### Work order
Print every record below exactly as written.

Collected data entries

Content starts

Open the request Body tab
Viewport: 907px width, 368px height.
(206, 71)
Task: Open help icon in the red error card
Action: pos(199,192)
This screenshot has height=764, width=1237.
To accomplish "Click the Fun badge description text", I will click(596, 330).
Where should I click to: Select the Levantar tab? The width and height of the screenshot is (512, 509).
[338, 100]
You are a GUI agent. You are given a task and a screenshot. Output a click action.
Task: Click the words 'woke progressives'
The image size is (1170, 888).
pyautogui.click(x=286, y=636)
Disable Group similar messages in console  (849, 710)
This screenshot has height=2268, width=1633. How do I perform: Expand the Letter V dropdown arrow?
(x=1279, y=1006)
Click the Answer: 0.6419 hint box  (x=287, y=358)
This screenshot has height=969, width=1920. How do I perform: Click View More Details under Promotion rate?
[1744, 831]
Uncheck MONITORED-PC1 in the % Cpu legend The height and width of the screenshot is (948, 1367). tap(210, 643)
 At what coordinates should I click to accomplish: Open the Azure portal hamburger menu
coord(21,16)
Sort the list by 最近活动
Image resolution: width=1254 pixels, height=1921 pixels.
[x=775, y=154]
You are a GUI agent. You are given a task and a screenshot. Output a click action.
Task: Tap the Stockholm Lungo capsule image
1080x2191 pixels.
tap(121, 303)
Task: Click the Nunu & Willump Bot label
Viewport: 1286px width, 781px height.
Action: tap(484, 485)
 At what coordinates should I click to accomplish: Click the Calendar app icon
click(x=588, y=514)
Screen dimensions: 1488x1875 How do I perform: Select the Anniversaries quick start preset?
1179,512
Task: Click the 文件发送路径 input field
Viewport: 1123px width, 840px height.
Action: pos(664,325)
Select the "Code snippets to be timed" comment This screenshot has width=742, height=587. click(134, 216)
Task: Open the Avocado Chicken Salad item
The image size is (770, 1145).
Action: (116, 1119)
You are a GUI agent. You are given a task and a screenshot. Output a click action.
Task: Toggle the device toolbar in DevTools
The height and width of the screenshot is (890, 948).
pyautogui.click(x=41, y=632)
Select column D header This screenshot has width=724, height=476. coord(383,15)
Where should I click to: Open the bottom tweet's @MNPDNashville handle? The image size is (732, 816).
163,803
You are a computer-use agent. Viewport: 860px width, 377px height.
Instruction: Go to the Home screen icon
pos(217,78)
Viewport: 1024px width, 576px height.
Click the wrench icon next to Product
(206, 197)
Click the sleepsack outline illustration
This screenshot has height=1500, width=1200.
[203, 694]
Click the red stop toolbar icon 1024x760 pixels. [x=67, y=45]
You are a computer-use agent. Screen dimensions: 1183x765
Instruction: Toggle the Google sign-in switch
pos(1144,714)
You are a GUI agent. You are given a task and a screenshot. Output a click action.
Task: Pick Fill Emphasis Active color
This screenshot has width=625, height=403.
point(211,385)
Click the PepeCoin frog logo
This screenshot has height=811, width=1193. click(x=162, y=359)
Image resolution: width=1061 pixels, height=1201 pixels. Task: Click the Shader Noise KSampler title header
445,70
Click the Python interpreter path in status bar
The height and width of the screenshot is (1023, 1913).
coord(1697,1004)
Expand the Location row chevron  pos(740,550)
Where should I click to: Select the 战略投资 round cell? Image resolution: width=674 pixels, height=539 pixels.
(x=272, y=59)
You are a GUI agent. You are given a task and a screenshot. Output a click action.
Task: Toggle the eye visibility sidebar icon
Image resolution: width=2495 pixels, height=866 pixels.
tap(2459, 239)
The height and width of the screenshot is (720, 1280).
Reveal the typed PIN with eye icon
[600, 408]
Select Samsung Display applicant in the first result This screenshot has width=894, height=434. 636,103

Content ends

### Exercise result
Open the request Body tab
Viewport: 907px width, 368px height.
(206, 71)
Task: Open help icon in the red error card
Action: pos(199,192)
This screenshot has height=764, width=1237.
To accomplish "Click the Fun badge description text", I will click(596, 330).
Where should I click to: Select the Levantar tab? The width and height of the screenshot is (512, 509).
[338, 100]
You are a GUI agent. You are given a task and a screenshot. Output a click action.
Task: Click the words 'woke progressives'
The image size is (1170, 888).
pyautogui.click(x=286, y=636)
Disable Group similar messages in console  (849, 710)
This screenshot has height=2268, width=1633. How do I perform: Expand the Letter V dropdown arrow?
(x=1279, y=1006)
Click the Answer: 0.6419 hint box  (x=287, y=358)
This screenshot has height=969, width=1920. How do I perform: Click View More Details under Promotion rate?
[1744, 831]
Uncheck MONITORED-PC1 in the % Cpu legend The height and width of the screenshot is (948, 1367). tap(210, 643)
 At what coordinates should I click to accomplish: Open the Azure portal hamburger menu
coord(21,16)
Sort the list by 最近活动
Image resolution: width=1254 pixels, height=1921 pixels.
[x=775, y=154]
You are a GUI agent. You are given a task and a screenshot. Output a click action.
Task: Tap the Stockholm Lungo capsule image
1080x2191 pixels.
tap(121, 303)
Task: Click the Nunu & Willump Bot label
Viewport: 1286px width, 781px height.
Action: tap(484, 485)
 At what coordinates should I click to accomplish: Click the Calendar app icon
click(x=588, y=514)
Screen dimensions: 1488x1875 How do I perform: Select the Anniversaries quick start preset?
1179,512
Task: Click the 文件发送路径 input field
Viewport: 1123px width, 840px height.
Action: pos(664,325)
Select the "Code snippets to be timed" comment This screenshot has width=742, height=587. click(134, 216)
Task: Open the Avocado Chicken Salad item
The image size is (770, 1145).
Action: (116, 1119)
You are a GUI agent. You are given a task and a screenshot. Output a click action.
Task: Toggle the device toolbar in DevTools
The height and width of the screenshot is (890, 948).
pyautogui.click(x=41, y=632)
Select column D header This screenshot has width=724, height=476. coord(383,15)
Where should I click to: Open the bottom tweet's @MNPDNashville handle? The image size is (732, 816).
163,803
You are a computer-use agent. Viewport: 860px width, 377px height.
Instruction: Go to the Home screen icon
pos(217,78)
Viewport: 1024px width, 576px height.
Click the wrench icon next to Product
(206, 197)
Click the sleepsack outline illustration
This screenshot has height=1500, width=1200.
[203, 694]
Click the red stop toolbar icon 1024x760 pixels. [x=67, y=45]
You are a computer-use agent. Screen dimensions: 1183x765
Instruction: Toggle the Google sign-in switch
pos(1144,714)
You are a GUI agent. You are given a task and a screenshot. Output a click action.
Task: Pick Fill Emphasis Active color
This screenshot has width=625, height=403.
point(211,385)
Click the PepeCoin frog logo
This screenshot has height=811, width=1193. click(x=162, y=359)
Image resolution: width=1061 pixels, height=1201 pixels. Task: Click the Shader Noise KSampler title header
445,70
Click the Python interpreter path in status bar
The height and width of the screenshot is (1023, 1913).
coord(1697,1004)
Expand the Location row chevron  pos(740,550)
Where should I click to: Select the 战略投资 round cell? Image resolution: width=674 pixels, height=539 pixels.
(x=272, y=59)
You are a GUI agent. You are given a task and a screenshot. Output a click action.
Task: Toggle the eye visibility sidebar icon
Image resolution: width=2495 pixels, height=866 pixels.
tap(2459, 239)
The height and width of the screenshot is (720, 1280).
Reveal the typed PIN with eye icon
[600, 408]
Select Samsung Display applicant in the first result This screenshot has width=894, height=434. 636,103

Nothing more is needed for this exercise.